Action item:
An exact restatement of every record is required.

(Stored data entries)
--------------------------------------------------
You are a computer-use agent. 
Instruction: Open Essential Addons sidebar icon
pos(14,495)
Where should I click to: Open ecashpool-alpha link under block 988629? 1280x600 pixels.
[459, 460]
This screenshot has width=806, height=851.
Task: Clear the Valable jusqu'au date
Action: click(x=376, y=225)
--------------------------------------------------
The completed task:
You are a computer-use agent. 
Instruction: Open Essential Addons sidebar icon
pos(14,495)
Where should I click to: Open ecashpool-alpha link under block 988629? 1280x600 pixels.
[459, 460]
This screenshot has width=806, height=851.
Task: Clear the Valable jusqu'au date
Action: click(x=376, y=225)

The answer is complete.